Donc, si tout va bien, j'arrive à Paris mardi soir, via Istanbul et Zürich. Si ça se trouve, je voyagerai le même jour qu'Amélie, qui vient de décider de se faire rapatrier, même si son état s'est nettement amélioré : elle a vraiment besoin de vacances et de repos. On se retrouvera à Kaboul en septembre !
Dimanche 7 août 2005, 16 assad 1384. Bon, voilà, la semaine prochaine je serai à Paris...
Ce matin, alors que je descendais notre rue, marchaient devant moi deux femmes vêtues de la tenue traditionnelle des koutchis, les nomades qui poussent leurs troupeaux à la recherche des meilleurs pâturages. Elles portaient sur la tête les mêmes ballots d'herbes que nos petites faucheuses...

En descendant la rue...
   En descendant la rue...

Pour clôturer mon séjour, j'ai rencontré aujourd'hui Elisabeth Rousset, responsable DH à la délégation de la Commission européenne en Afghanistan. J'ai commencé par lui montrer mon livre, qui l'a beaucoup intéressée, de sorte qu'elle a aussitôt demandé à l'un de ses collaborateurs d'en faire une photocopie (ce qui a permis à notre entretien de durer le temps exact que cela a pris !... soit un petit quart d'heure, c'est toujours ça de gagné). J'ai appris qu'un appel à projets de la Commission, clos le 20 septembre et doté de 5 millions d'euros, concerne les conséquences des violences domestiques. Affaire à suivre, donc. Et puis, peut-être qu'une traduction en dari du Principe d'égalité pourrait trouver sa place dans les lignes budgétaires de la Commission.

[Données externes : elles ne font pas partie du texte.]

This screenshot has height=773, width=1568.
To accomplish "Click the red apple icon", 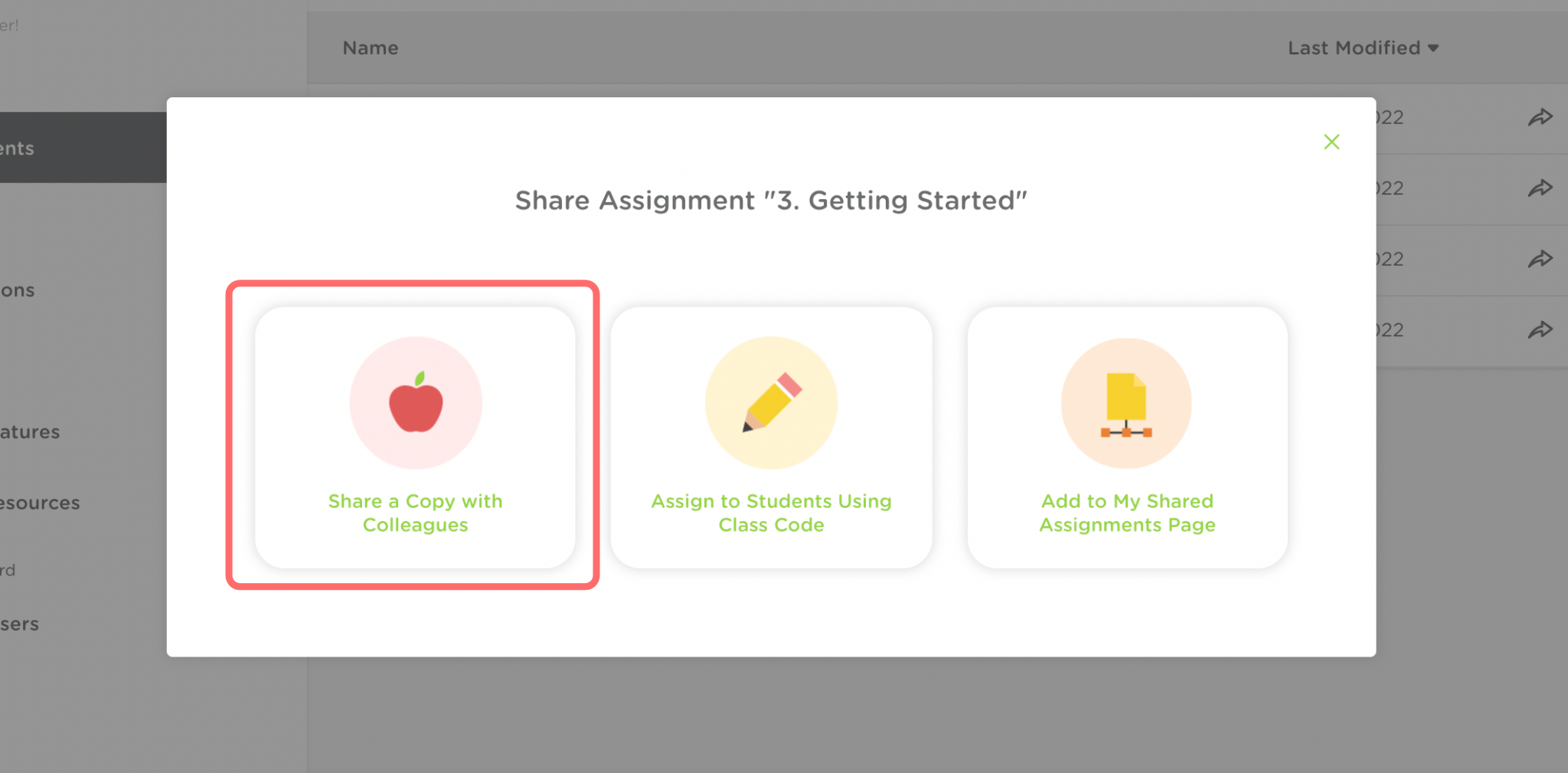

Le soir, les quelques personnes à Kaboul qui sont devenues mes amis se sont retrouvées autour d'un verre à la guest house. Pour remplacer la soupe de poisson bi-quotidienne qui avait été recommandée à Amélie (source indispensable des sels minéraux qui lui sont nécessaires pour aller mieux), et surtout pour le plaisir du palais des expatriés frustrés de ces gourmandises, j'avais déniché un saumon fumé, qui a fini en tranches froissées sur crackers... On en redemandait... sauf peut-être les Afghans peu habitués aux fruits de mer.